EXERCISE INPUT:

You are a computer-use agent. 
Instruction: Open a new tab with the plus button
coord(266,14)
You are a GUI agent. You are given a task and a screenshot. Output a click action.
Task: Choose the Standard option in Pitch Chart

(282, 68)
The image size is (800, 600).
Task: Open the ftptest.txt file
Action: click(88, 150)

WORK TO DO: Transcribe all of the lines above verbatim, character for character.

SOLUTION TO THIS TASK:
You are a computer-use agent. 
Instruction: Open a new tab with the plus button
coord(266,14)
You are a GUI agent. You are given a task and a screenshot. Output a click action.
Task: Choose the Standard option in Pitch Chart

(282, 68)
The image size is (800, 600).
Task: Open the ftptest.txt file
Action: click(88, 150)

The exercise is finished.